How the building blocks of a creative effectiveness culture directly impact performance
New research from the ANA and WARC demonstrates that brands in possession of just one of the six building blocks essential to developing a culture of creative effectiveness outperform those with none – and the more building blocks in place, the better the performance.
Why a culture of creative effectiveness matters
Effectiveness is a team sport that extends beyond the marketing department. Last year’s festival saw the release of the first Culture of Creative Effectiveness report, which identified the barriers to effectiveness as a cultural problem. “What we found very early in our research was the problem really was a cultural issue,” explained Adi Kishore, insight director at WARC, introducing the latest research on the Creative Impact track at the Cannes Lions International Festival of Creativity.
Building blocks of creative effectiveness
The original research recommended an Align, Build, Embed (ABE) framework to support the development of cultures of effectiveness across brands. This breaks down into six blocks: vision and alignment; metrics and evidence; creative effectiveness systems and processes; establishing a common language; partner inclusion; and global diffusion.
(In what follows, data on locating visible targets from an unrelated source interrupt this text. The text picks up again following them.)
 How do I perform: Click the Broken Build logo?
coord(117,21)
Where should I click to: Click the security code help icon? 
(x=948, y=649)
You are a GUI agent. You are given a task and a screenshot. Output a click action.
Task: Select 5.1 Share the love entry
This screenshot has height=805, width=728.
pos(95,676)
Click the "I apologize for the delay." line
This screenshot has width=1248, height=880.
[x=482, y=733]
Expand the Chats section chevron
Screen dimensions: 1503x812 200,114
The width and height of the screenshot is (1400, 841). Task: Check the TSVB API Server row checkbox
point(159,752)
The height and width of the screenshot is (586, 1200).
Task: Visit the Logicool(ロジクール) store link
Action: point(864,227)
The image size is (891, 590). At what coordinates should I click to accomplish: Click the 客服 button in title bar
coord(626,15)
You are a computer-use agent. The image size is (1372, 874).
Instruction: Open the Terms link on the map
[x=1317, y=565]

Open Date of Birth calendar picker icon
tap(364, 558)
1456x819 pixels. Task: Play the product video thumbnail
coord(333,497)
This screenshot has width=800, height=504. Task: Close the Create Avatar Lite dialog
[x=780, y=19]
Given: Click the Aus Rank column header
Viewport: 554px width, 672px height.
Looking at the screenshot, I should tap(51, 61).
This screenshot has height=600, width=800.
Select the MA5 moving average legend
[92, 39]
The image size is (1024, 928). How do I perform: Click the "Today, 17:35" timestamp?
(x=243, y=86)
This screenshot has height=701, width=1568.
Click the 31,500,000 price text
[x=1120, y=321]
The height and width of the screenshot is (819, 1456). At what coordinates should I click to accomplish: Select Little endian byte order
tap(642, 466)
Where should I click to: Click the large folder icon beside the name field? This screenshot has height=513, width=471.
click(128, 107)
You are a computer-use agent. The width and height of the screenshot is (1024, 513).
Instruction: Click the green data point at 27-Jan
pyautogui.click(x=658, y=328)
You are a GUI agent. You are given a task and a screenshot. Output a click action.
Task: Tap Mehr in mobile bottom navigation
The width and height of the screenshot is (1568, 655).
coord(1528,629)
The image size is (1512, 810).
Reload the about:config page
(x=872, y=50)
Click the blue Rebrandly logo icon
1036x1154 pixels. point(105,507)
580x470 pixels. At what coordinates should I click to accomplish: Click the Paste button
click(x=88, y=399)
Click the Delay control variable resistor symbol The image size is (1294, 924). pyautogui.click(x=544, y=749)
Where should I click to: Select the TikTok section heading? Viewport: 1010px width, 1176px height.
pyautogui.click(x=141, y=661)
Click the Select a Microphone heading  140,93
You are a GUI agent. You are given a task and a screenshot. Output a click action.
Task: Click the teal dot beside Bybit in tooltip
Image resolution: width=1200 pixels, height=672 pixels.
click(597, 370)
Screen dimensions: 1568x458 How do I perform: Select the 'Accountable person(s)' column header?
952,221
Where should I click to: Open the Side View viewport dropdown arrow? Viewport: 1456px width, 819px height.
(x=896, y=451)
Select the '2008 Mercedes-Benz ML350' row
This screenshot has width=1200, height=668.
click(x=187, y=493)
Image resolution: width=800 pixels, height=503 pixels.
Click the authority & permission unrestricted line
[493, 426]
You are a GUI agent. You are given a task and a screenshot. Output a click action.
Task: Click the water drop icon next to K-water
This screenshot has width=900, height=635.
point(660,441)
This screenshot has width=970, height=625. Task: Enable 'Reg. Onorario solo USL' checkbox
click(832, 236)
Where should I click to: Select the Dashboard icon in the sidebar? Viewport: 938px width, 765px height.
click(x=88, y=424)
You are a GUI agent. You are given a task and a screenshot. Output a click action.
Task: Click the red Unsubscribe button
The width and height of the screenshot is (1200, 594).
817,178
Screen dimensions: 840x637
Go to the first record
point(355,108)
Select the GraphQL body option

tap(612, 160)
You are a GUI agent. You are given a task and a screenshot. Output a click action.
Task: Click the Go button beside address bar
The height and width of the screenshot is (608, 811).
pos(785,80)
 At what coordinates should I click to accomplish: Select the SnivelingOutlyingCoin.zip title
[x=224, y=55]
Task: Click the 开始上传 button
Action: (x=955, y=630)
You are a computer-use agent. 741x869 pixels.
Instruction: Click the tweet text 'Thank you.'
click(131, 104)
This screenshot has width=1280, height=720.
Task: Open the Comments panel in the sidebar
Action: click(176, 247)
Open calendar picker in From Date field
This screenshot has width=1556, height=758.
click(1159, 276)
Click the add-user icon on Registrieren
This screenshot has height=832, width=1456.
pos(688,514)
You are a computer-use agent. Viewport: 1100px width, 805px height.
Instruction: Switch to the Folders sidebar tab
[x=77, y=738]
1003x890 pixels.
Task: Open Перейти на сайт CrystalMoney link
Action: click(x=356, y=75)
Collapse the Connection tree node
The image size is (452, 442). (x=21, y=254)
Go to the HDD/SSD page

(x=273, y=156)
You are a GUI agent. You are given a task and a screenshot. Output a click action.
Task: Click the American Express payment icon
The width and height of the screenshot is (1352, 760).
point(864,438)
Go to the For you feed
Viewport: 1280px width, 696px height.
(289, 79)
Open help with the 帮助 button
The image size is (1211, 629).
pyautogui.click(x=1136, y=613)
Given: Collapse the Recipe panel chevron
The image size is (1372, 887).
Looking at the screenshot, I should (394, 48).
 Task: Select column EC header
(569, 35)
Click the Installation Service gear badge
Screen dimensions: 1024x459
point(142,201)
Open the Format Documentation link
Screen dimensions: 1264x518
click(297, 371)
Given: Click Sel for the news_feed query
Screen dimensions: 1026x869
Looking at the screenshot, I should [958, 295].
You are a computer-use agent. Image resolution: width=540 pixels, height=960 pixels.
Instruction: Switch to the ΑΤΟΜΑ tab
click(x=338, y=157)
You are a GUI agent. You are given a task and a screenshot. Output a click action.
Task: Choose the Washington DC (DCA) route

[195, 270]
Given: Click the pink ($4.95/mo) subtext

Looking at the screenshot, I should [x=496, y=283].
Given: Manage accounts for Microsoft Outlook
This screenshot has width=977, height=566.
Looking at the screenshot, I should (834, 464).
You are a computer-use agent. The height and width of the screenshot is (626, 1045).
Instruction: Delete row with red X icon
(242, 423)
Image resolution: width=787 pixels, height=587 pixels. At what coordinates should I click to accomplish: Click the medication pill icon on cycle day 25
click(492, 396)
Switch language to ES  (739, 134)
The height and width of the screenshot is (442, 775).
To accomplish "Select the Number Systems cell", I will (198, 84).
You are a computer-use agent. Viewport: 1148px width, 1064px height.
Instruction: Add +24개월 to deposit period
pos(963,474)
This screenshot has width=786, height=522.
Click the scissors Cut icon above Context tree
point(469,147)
The new research examines the aggregate effect of those building blocks in driving creative effectiveness by surveying hundreds of marketers. Each was asked questions around the building blocks they had established in their organisations against their effectiveness, as measured by certain criteria.
The positive criteria:
- The CEO publicly supports marketing’s role
- Marketing can justify creative investment even in downturns
- The C-Suite understands marketing KPIs
- The global marketing team is committed to creativity
The negative criteria:
- No creative agenda
- No means to measure creative quality
- Metrics don’t properly capture business impact of creative investment
- Creative measures are not trusted outside marketing.
The findings
- Having one of those building blocks made you perform better than if you didn’t, and that was across every single one of these criteria, explained Kishore.
- That begs the question “If having one helps, what if you have multiple blocks? And what we found was that, again, those with three plus building blocks outperformed those with less than three building blocks across every single one of the criteria we used.” (And going to three blocks is an important step in the framework, of course, as it means that the company has moved past the ‘Align’ stage of the creative effectiveness framework.
- Even on the negative criteria, having even just one building block – say, establishing a common language – saw a company yield better performance than those with none.
Bottom line
“The key thing is: the framework works,” said Latha Sarathy, chief research officer, Association of National Advertisers, speaking onstage.